Внутри полумрак и прохлада, низкий потолок с темными деревянными балками, стойка из мореного дуба, латунные краны для разливного пива. Часы с маятником на стене показывали час двадцать.
Джукбокс «Вурлицер 3100» у дальней стены молчал, пузырьки в цветных трубках медленно поднимались вверх. Народу мало, двое мужчин у стойки с кружками пива, пожилой джентльмен в углу с газетой, молодая пара у окна.
За стойкой работала другая девушка. Не Кэти. Блондинка, лет двадцати, незнакомая, с серьгами-колечками в ушах и рассеянным выражением лица. Она протирала стаканы полотенцем, механически, без той точности и экономности движений, какие отличали Кэти.
Я сел на крайний табурет у стойки, тот же самый, на котором сидел в прошлый раз.
— Бурбон. Чистый.
Блондинка достала бутылку «Мэйкерс Марк» с верхней полки, ту же самую бутылку, с красной восковой печатью на горлышке, налила на два пальца, поставила на картонную подставку.
— Три пятьдесят.
Я положил пятерку на стойку. Она дала сдачу, доллар и два четвертака, и отошла к раковине.
Я сидел, пил бурбон и смотрел в зеркало за полками с бутылками. В зеркале отражался зал: балки, желтый свет, тени. И я.
Молодой мужчина в белой рубашке без галстука, загорелое лицо, короткие светлые волосы. Лицо Итана Митчелла, двадцать пять лет, родом из Огайо, ветеран Вьетнама, агент ФБР. Мое лицо, уже мое, не чужое, я привык к нему за три месяца, как привыкают к новой обуви, сначала жмет, потом перестаешь замечать.
Допил бурбон за полчаса. Посидел еще пять минут, глядя, как блондинка составляет стаканы на полку. Потом встал и вышел.
Это ничего не значило. Просто хотел проверить. Что именно проверить, не знаю.
Может, на месте ли бар. Может, работает ли Кэти сегодня. Может, жива ли та ночь или она приснилась мне где-то над Атлантикой, между Цюрихом и Вашингтоном, на высоте тридцати пяти тысяч футов.
Не работает. Не ее день. И ладно.
На второй день я сделал то, что откладывал давно. Позвонил матери в Огайо.

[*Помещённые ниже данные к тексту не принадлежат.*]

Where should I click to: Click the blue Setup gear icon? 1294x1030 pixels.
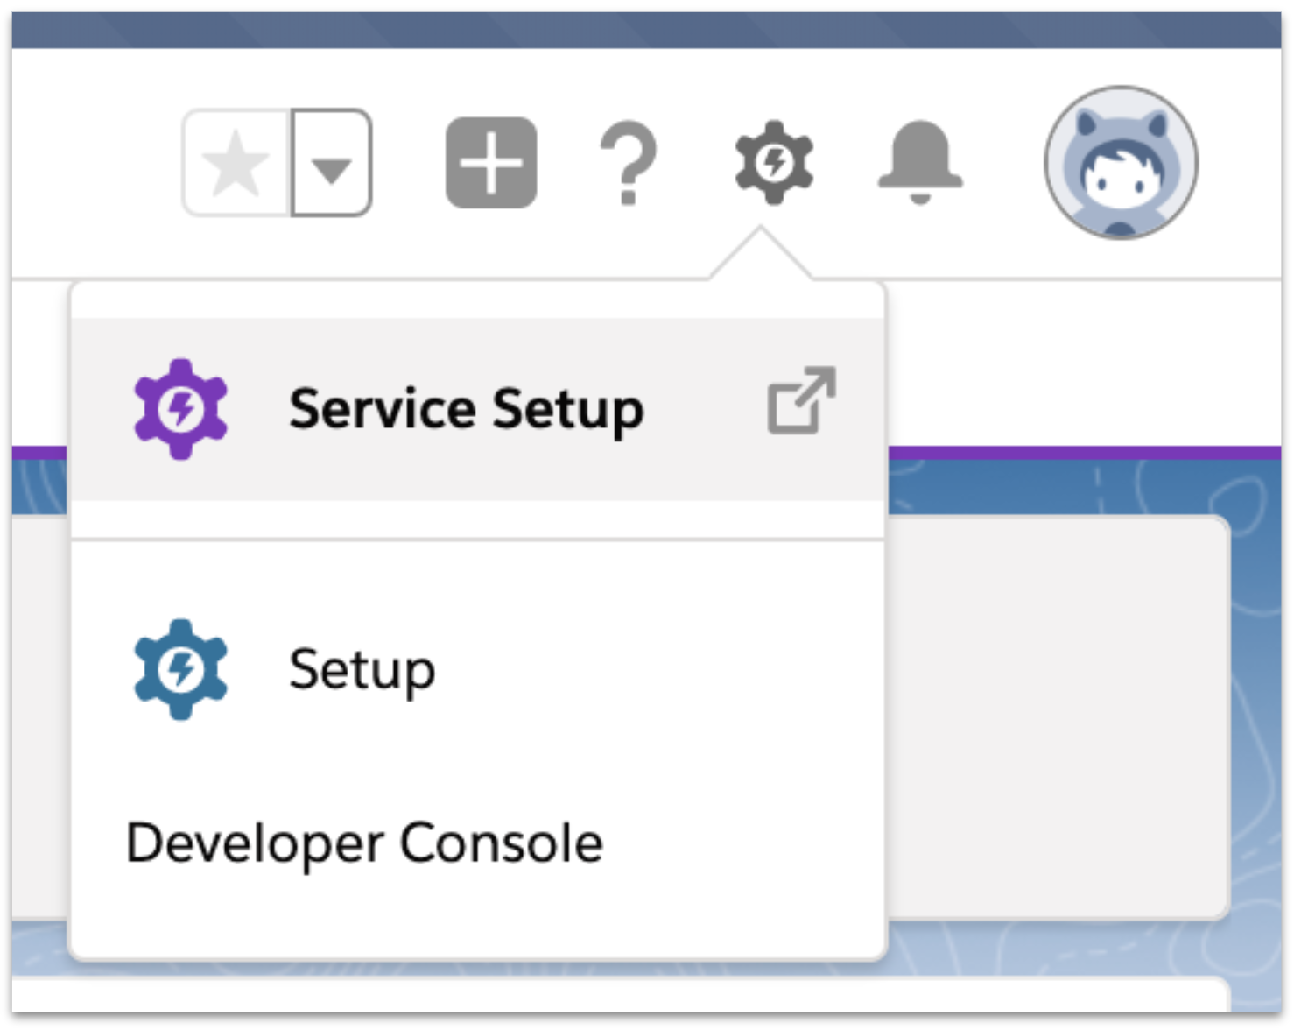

Утро, десять часов, я сидел на диване в гостиной, перед журнальным столиком с телефоном. За окном шумел Дюпон-серкл: машины, голоса, далекий звук газонокосилки из парка. Кофе в перколяторе на плите давно остыл. Я выпил две чашки «Максвелл Хаус», пока собирался с духом.

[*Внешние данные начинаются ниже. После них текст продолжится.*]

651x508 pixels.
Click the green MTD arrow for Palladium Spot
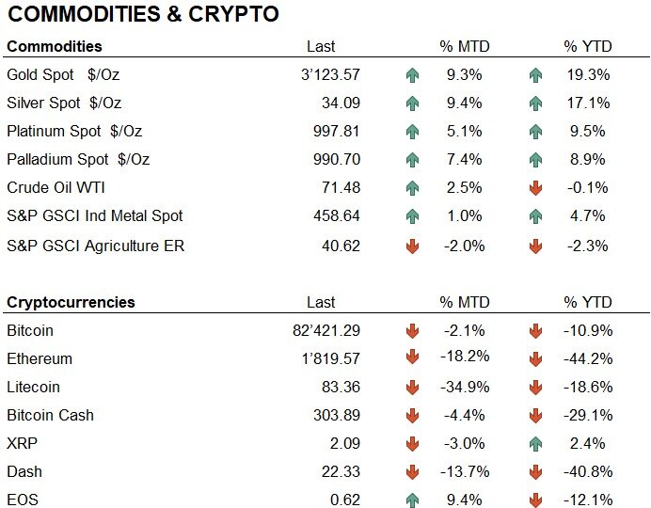(412, 160)
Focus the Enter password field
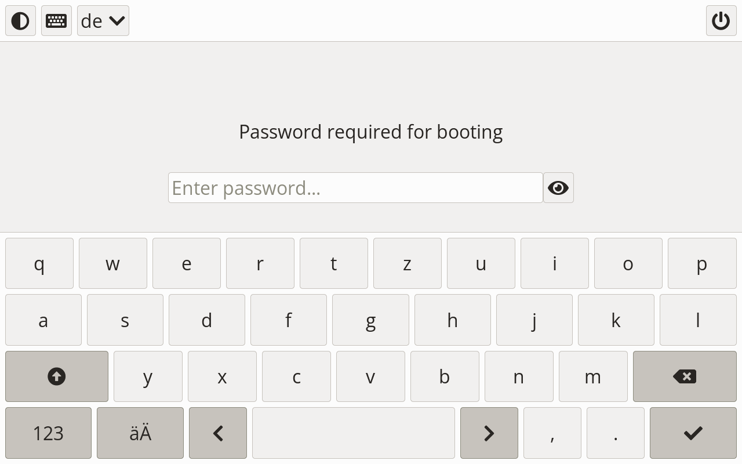Viewport: 742px width, 464px height. click(x=355, y=188)
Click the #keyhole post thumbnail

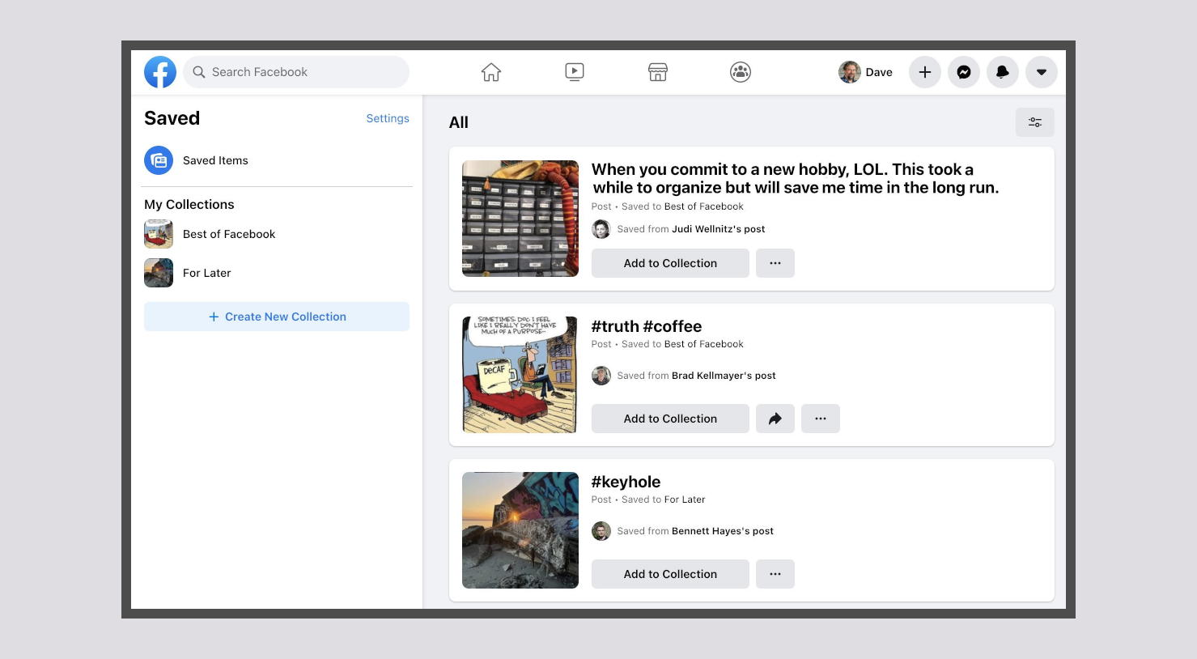[520, 530]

Телефонный номер я помнил из записной книжки Митчелла, маленькой, коричневой, кожаной, с алфавитным указателем на обрезе. «Мама и папа» написано аккуратным почерком Митчелла, буквы округлые, школьные.

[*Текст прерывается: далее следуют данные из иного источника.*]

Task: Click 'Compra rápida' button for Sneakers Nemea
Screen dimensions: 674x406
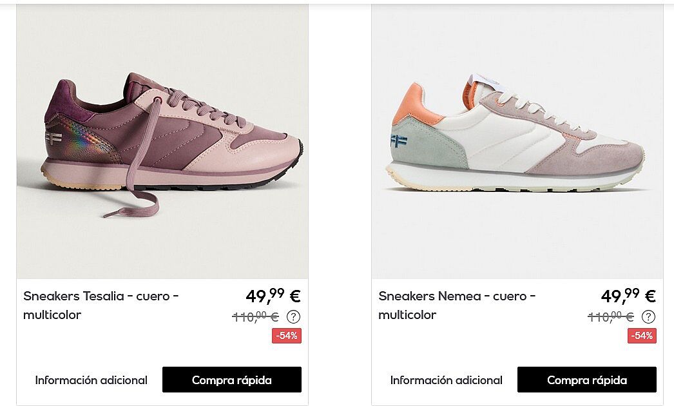Action: click(587, 380)
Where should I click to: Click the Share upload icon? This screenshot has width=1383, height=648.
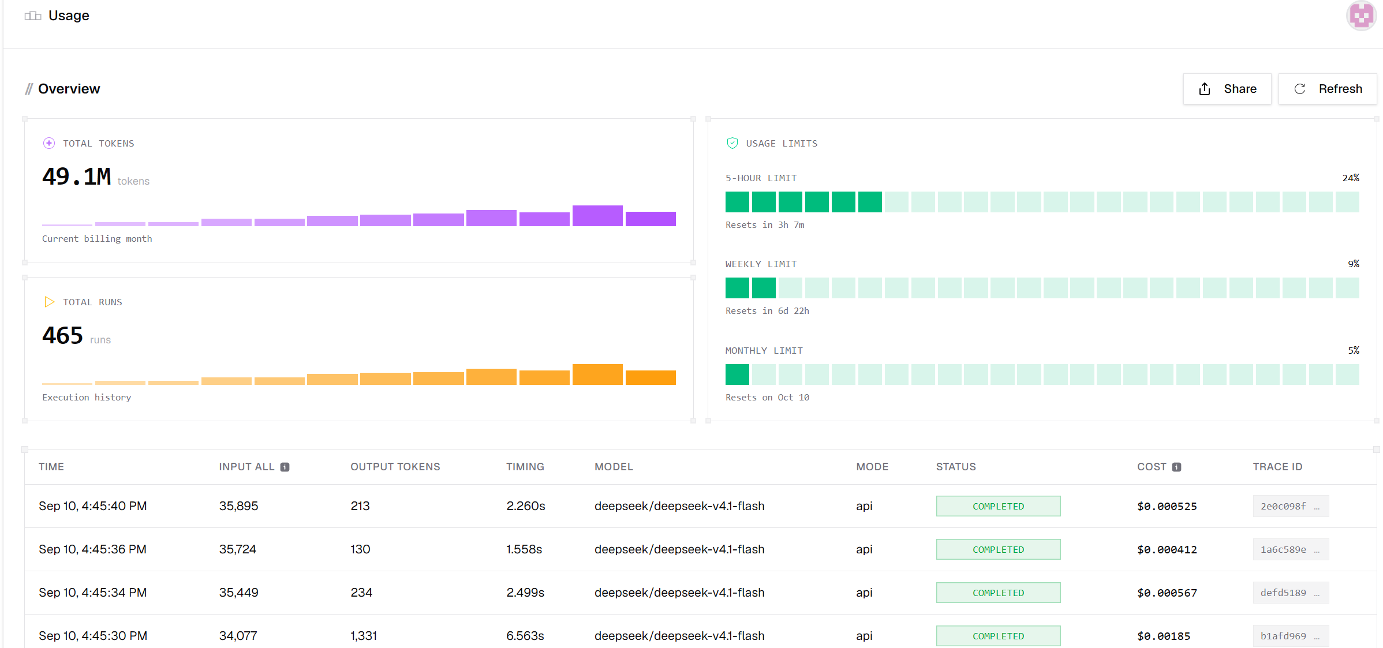(1205, 89)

Код города 216, потом семь цифр. Кливлендский пригород, маленький городок, название которого я даже не пытался запомнить, пока не заглянул в письма.
Снял трубку, набрал номер. Дисковый набор щелкал и возвращался, палец скользил по прорезям бакелитового диска, одна цифра, пауза, вторая, пауза.
Десять цифр, двадцать секунд. Междугородний звонок через оператора не понадобился, прямой набор работал уже несколько лет, хотя стоил доллар семьдесят за первые три минуты и пятьдесят пять центов за каждую следующую.
Три гудка. Четыре. Я уже собирался повесить трубку, когда на том конце щелкнуло.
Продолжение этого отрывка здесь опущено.